-- Tarea indicada --
Localiza en los registros todas las líneas que contienen la palabra "width" y cópialas completas. Distingue entre mayúsculas y minúsculas.

--- Registros extraídos ---

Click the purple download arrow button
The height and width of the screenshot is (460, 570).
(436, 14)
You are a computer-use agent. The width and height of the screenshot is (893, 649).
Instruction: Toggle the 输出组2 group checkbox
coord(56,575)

---

-- Solución abajo --
The height and width of the screenshot is (460, 570).
You are a computer-use agent. The width and height of the screenshot is (893, 649).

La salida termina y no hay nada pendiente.